Chernyak Yury, Mohammad Ijaz Ahamed, Masnicak Nikolas, Pivoluska Matej, Plesch Martin
Institute of Physics, Slovak Academy of Sciences, Bratislava, Slovakia.
QTlabs, Clemens-Holzmeister-Straße 6/6 Etage 6, Wien, Austria.
PLoS One. 2025 Jun 27;20(6):e0326173. doi: 10.1371/journal.pone.0326173. eCollection 2025.

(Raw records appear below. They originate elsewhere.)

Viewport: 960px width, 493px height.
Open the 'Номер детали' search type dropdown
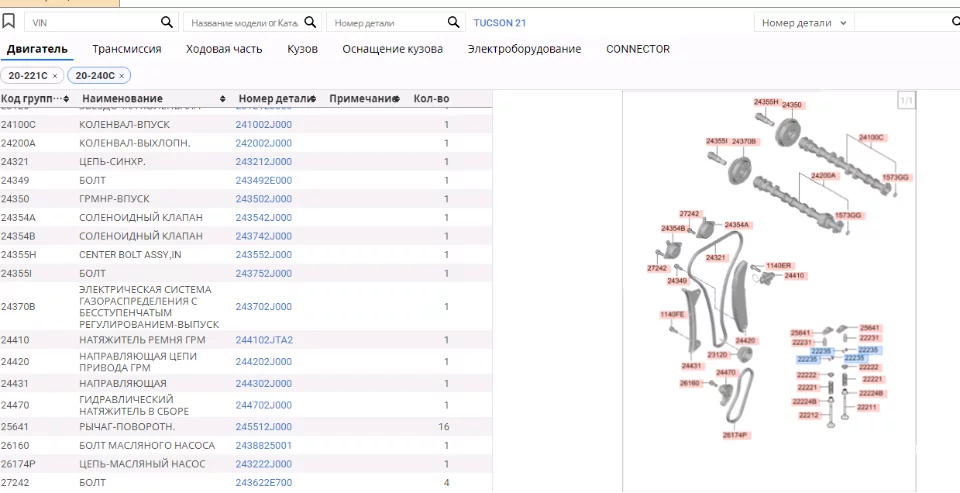click(803, 22)
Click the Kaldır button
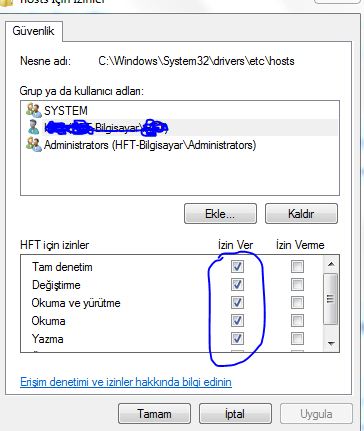 [301, 214]
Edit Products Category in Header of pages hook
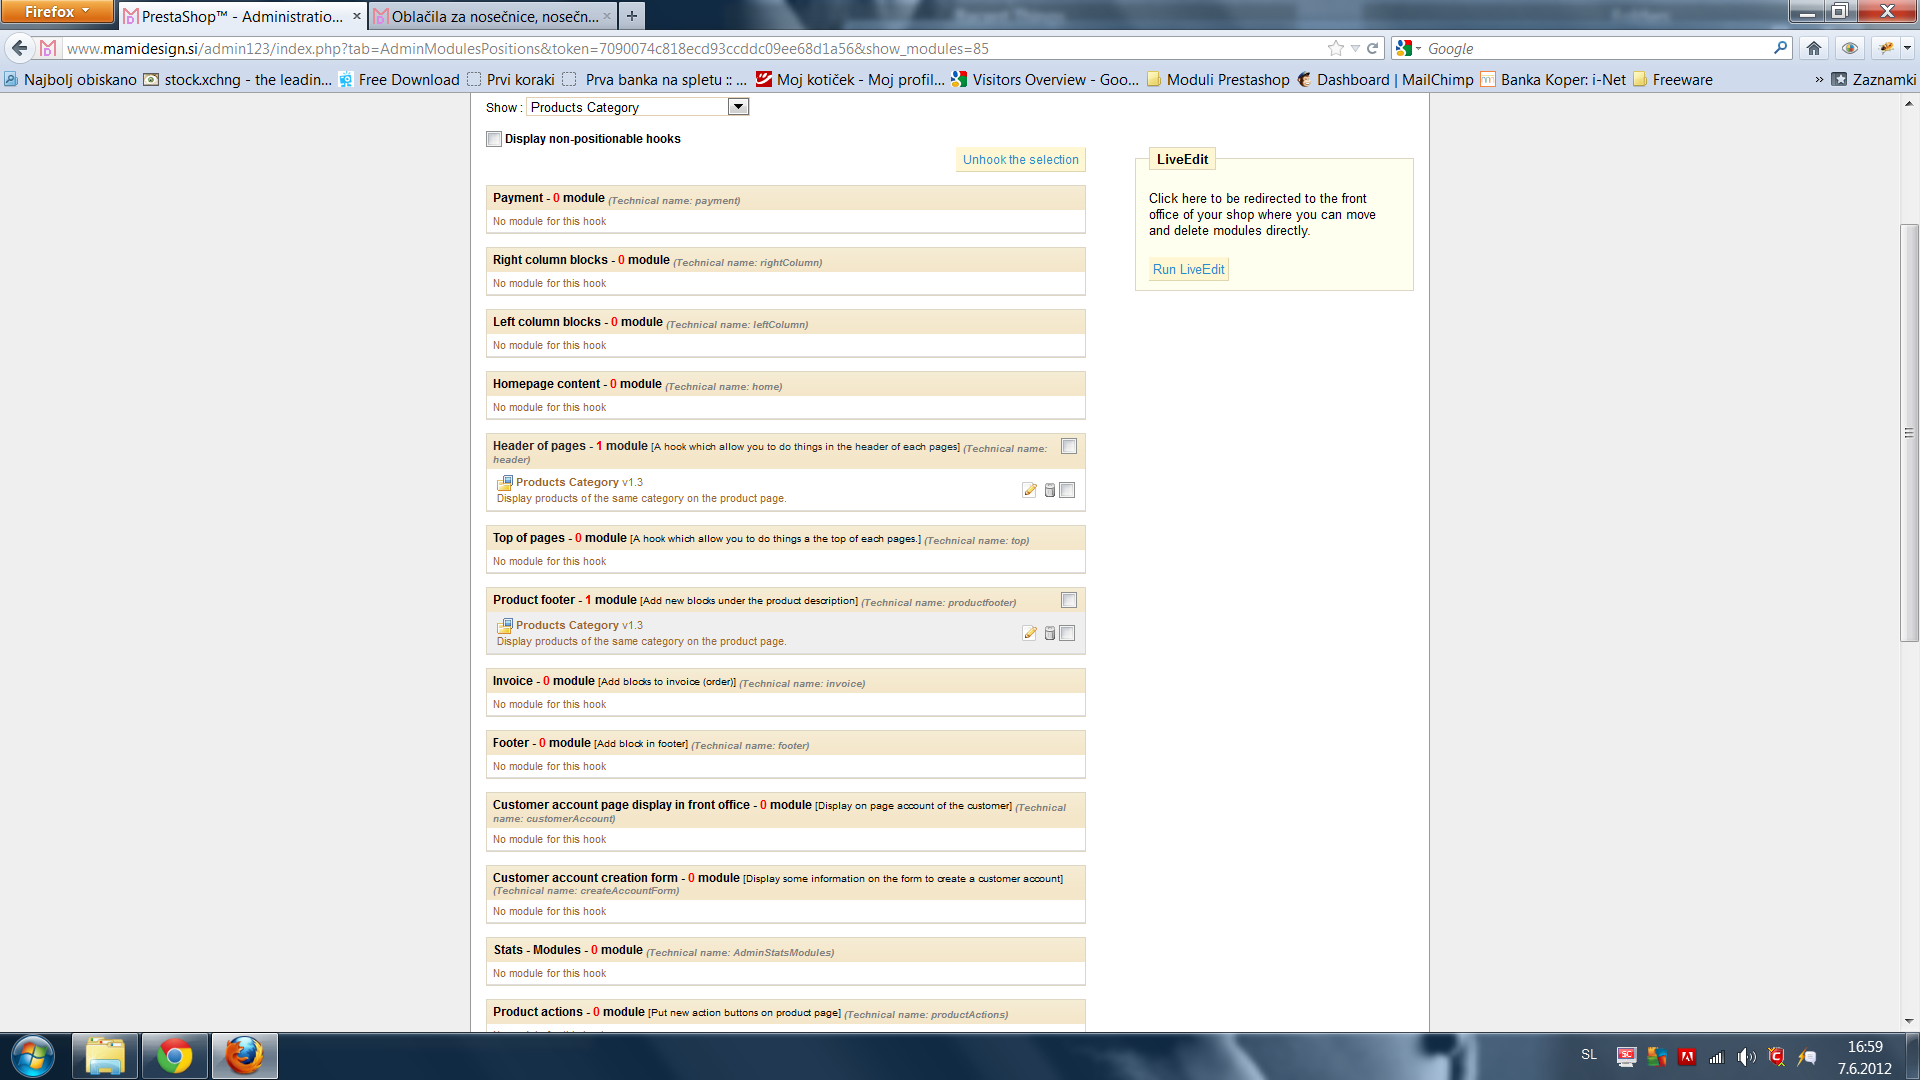This screenshot has width=1920, height=1080. pos(1029,490)
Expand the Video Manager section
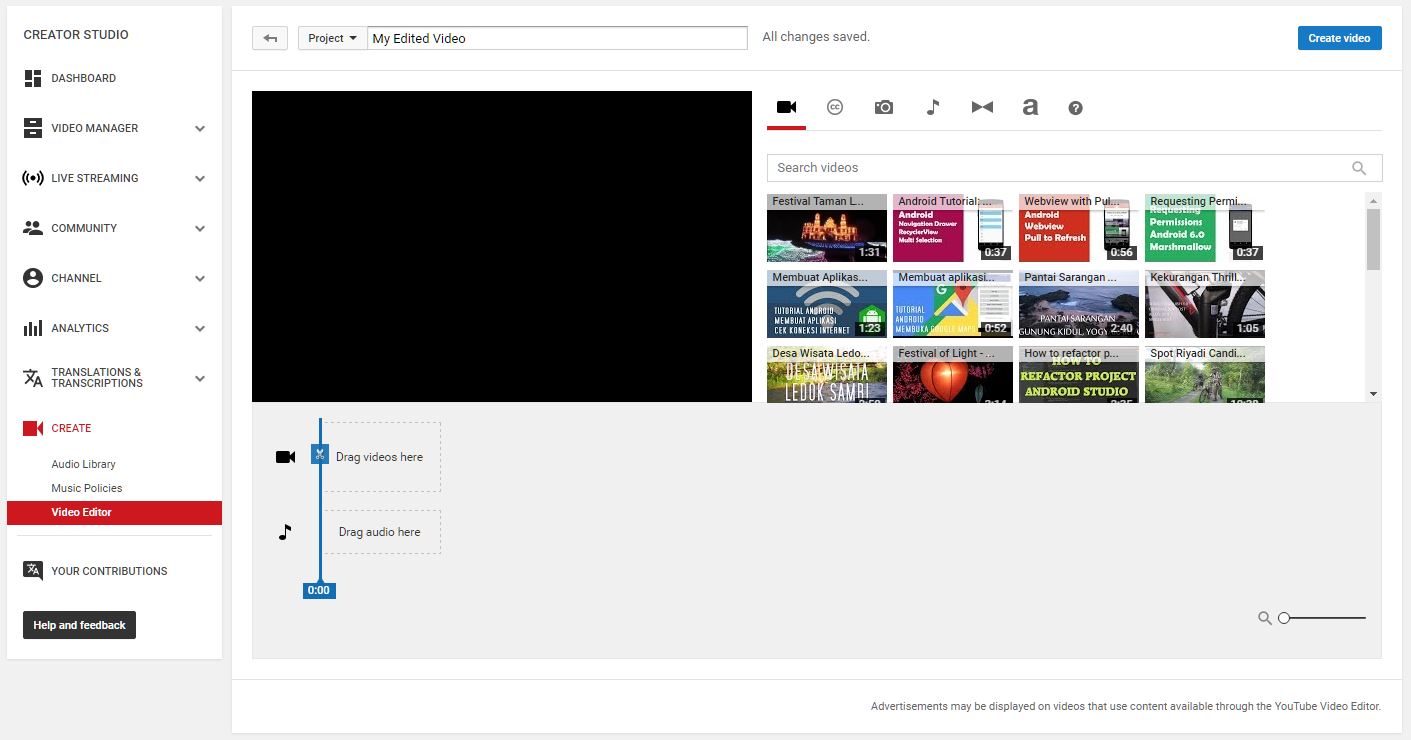 pyautogui.click(x=200, y=128)
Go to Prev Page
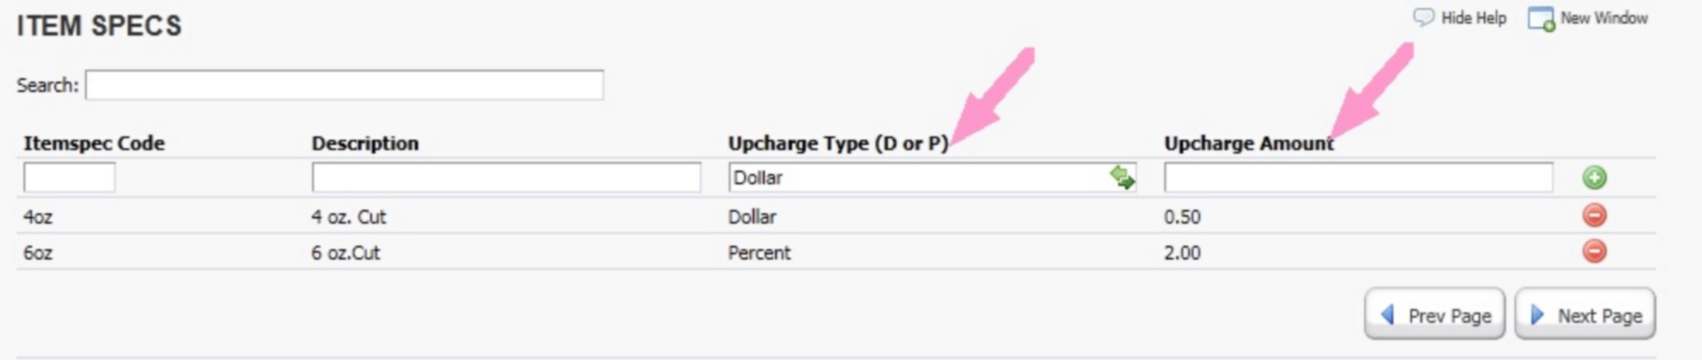1702x360 pixels. [1435, 315]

Numerical optimization techniques are widely applied across various fields of science and technology, ranging from determining the minimal energy of systems in physics and chemistry to identifying optimal routes in logistics or strategies for high-speed trading. Here, we present a novel method that integrates particle swarm optimization (PSO), a highly effective and widely used algorithm inspired by the collective behavior of bird flocks searching for food, with the physical principle of conserving energy and damping in harmonic oscillators. This physics-based approach allows smoother convergence throughout the optimization process and wider tunability options. We evaluated our method on a standard set of test functions and demonstrated that, in most cases, it outperforms its natural competitors, including the original PSO, as well as commonly used optimization methods such as COBYLA and Differential Evolution.
数值优化技术广泛应用于科学技术的各个领域,从确定物理和化学系统的最小能量到确定物流中的最优路线或高速交易策略。在此,我们提出一种新方法,该方法将粒子群优化算法(PSO)与谐波振荡器中的能量守恒和阻尼物理原理相结合。粒子群优化算法是一种高效且广泛使用的算法,其灵感来源于鸟群觅食的集体行为。这种基于物理的方法在整个优化过程中允许更平滑的收敛以及更广泛的可调性选项。我们在一组标准测试函数上评估了我们的方法,并证明在大多数情况下,它优于其天然竞争对手,包括原始的粒子群优化算法,以及常用的优化方法,如COBYLA和差分进化算法。